# DATA EXCERPTS
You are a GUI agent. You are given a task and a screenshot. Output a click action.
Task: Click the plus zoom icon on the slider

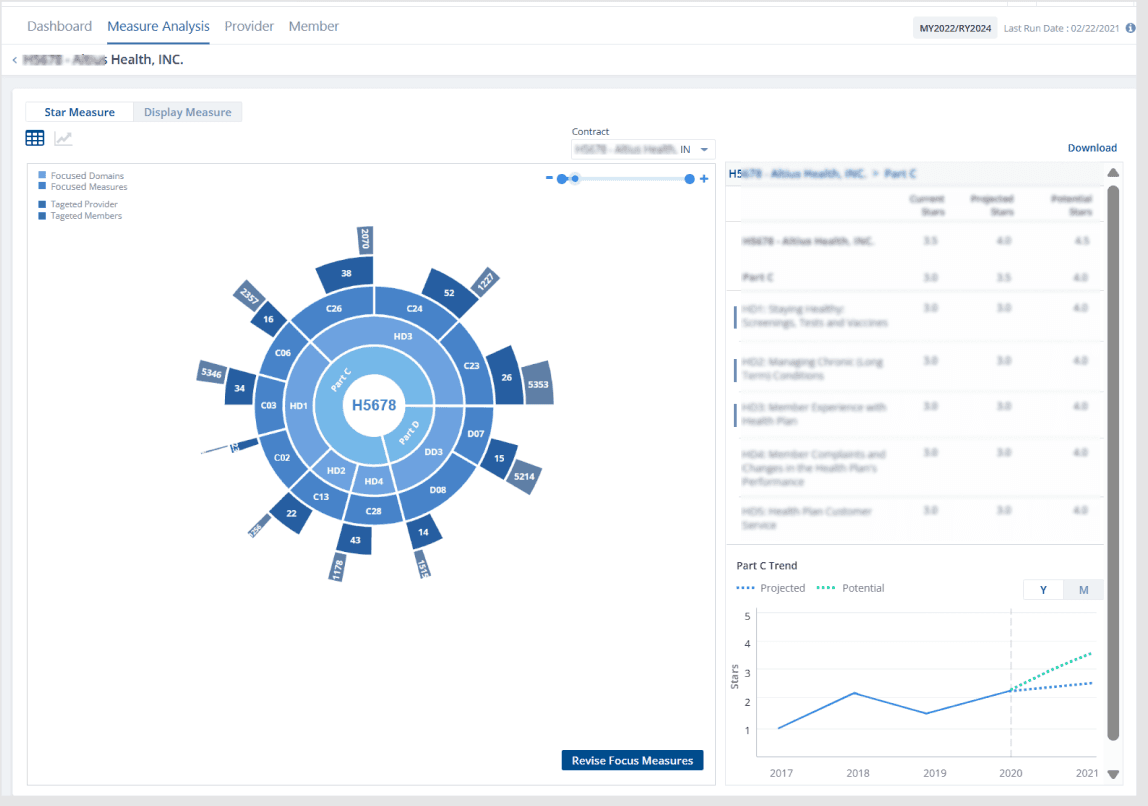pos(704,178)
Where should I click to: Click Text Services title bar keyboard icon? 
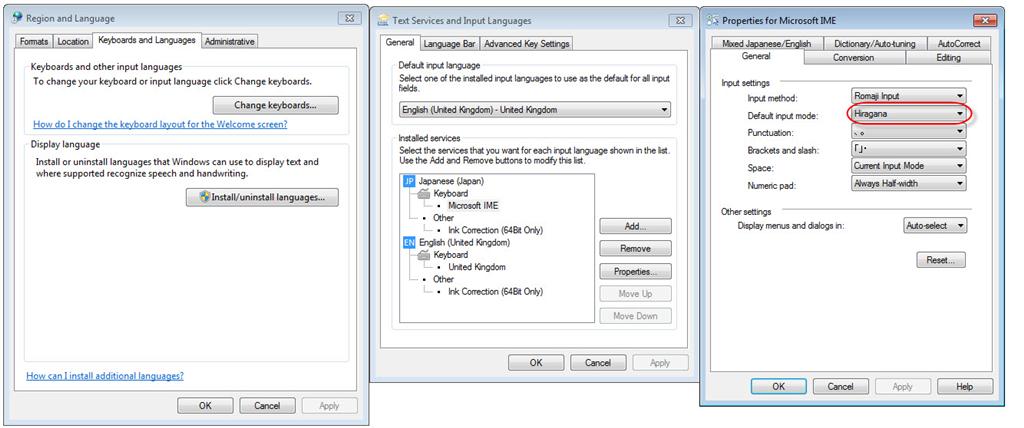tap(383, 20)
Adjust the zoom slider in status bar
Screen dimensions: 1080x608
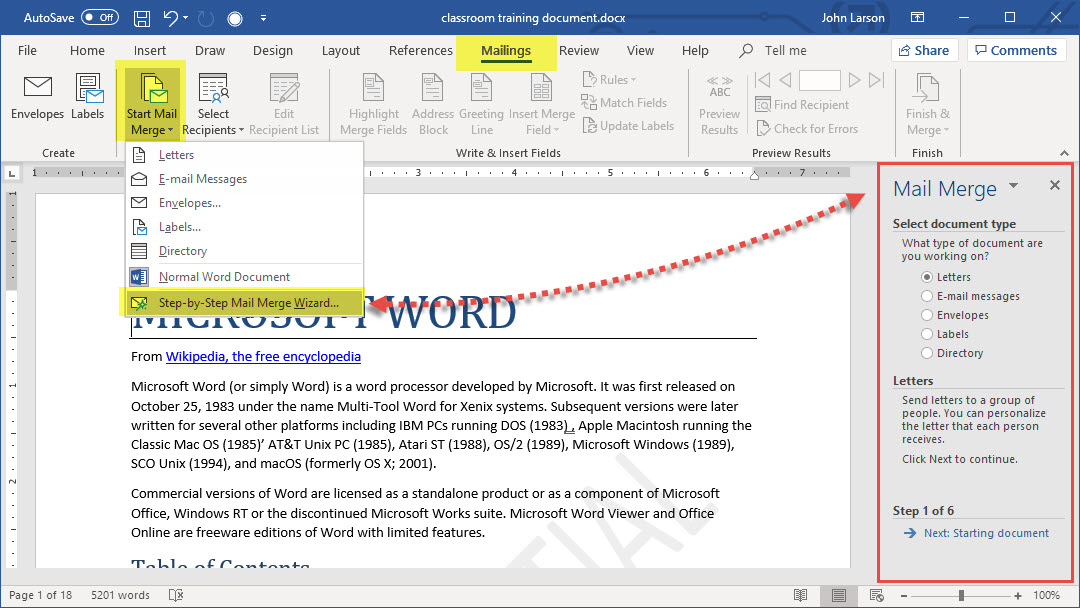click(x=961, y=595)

# INSTRUCTION
Reproduce the material word for word, starting at the line that contains "Where should I" and continuing through the end of the material, leaving out the pictures.

# SOLUTION TO THIS EXERCISE
Where should I click to: Click Text Services title bar keyboard icon? 
tap(383, 20)
Adjust the zoom slider in status bar
Screen dimensions: 1080x608
click(x=961, y=595)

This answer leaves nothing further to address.